Wednesday, February 15, 2012

Analysis: NDP Leadership Candidates

Those of you among our frequent readership who are Canadian probably already know about the New Democratic Party. The NDP is Canada's official opposition party in the 41st Parliament, and their former leader, Jack Layton, died of cancer last year. The process of replacing their party leader has dragged on for months, but at least it has finally been whittled down to a manageable number of candidates.

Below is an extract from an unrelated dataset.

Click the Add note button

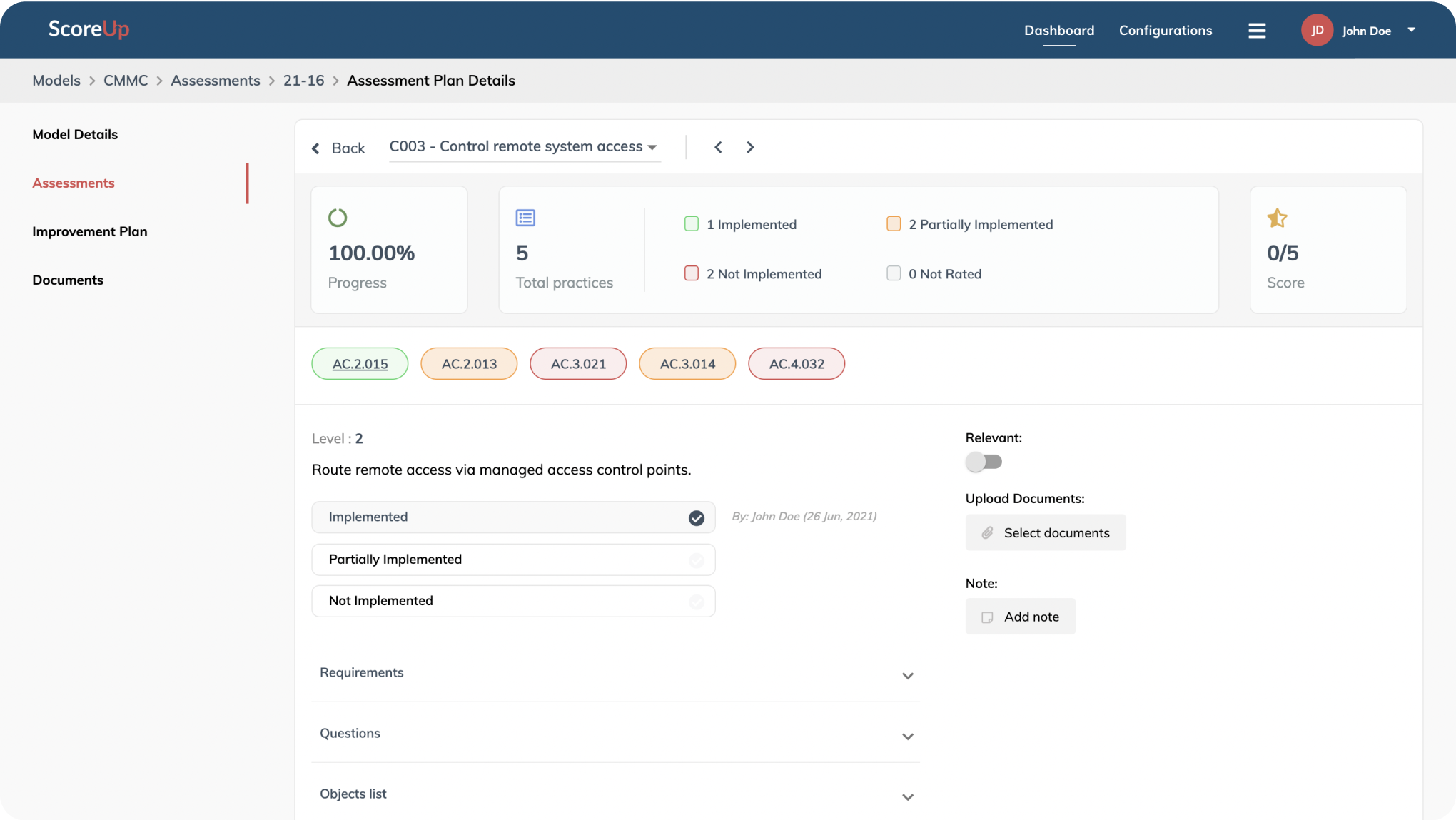pos(1020,617)
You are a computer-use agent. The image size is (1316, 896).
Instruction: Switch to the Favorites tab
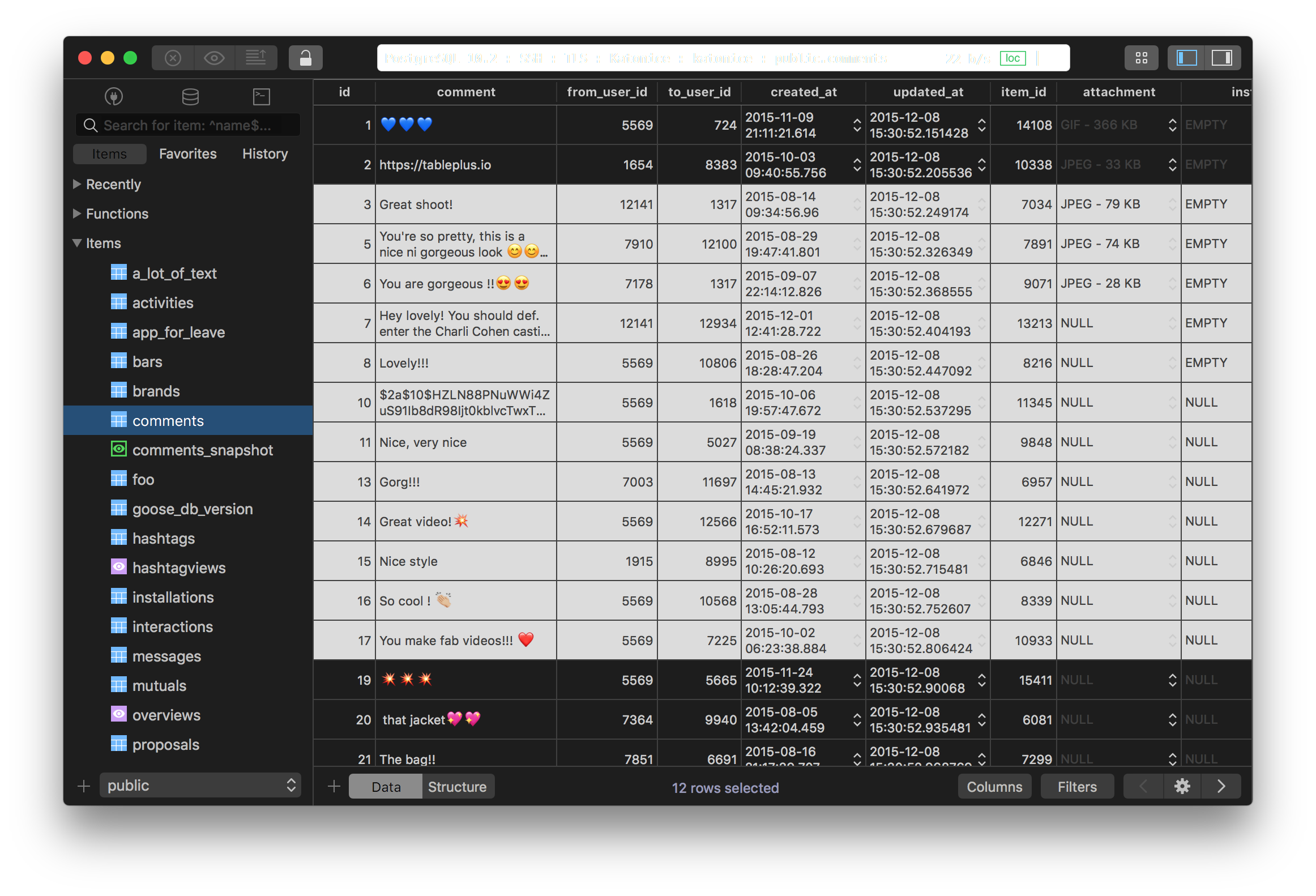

The role of the official opposition is important, and leadership of that party equally so. While I'm not a member of the New Democratic Party, and therefore don't get a vote on their leadership, I still thought it would be helpful to provide a reasonably brief overview of the candidates for the position, so that the rest of you have an idea who to vote, hope, pray, or otherwise pull for.

National Post Photo
Niki Ashton is the youngest candidate, and a Member of Parliament (MP) for Churchill, Manitoba. In 2011 Ms. Ashton worked together with documentary film maker Michael Moore to prevent the closing of a Manitoba smelter and refinery owned by the Brazilian mining company, Vale, which had been operating on a conditional loan from the Conservative-lead Government. Saying what you like about Moore, Ashton displays a certain amount of social conscientiousness. Still, it is hard to get a definite read on so young a candidate, particularly when they have little legislative record for analysis. While Ms. Ashton may yet win the leadership vote, I feel comfortable in naming her as an also-ran.

Globe and Mail
Nathan Cullen is the MP for Skeena-Bulkely Valley, which is my former neck of the woods (I lived there from my birth until the age of 12, for full disclosure's sake). He has proven to be highly electable within his own riding, surviving numerous elections and even, as I recall it, a challenge for the NDP candidacy. In 2009, his office conducted a competition among students 10-17 to propose legislation, and as a result, tabled two private member's bills based on that competition: C-399 and C-400. C-399 was to ban the mining and export of asbestos, a known environmental hazard with implications in lung disease. C-400 was to establish the development of cyclist-friendly infrastructure. Cullen's candidacy is based largely around two things I support: the assertion that a green economy does not mean a declining economy, and electoral reform toward a Proportional Representation system. He has demonstrated support for (wikipedia): Creating a national public transit strategy, instituting carbon cap-and-trade pricing, putting a moratorium on new genetically modified organisms, and redefining the Canadian Wheat Board. With the possible exception of cap-and-trade, I personally support all of those things in my own politics. Though I am, again, not voting for the leadership, I am very happy to throw my support behind Mr. Cullen.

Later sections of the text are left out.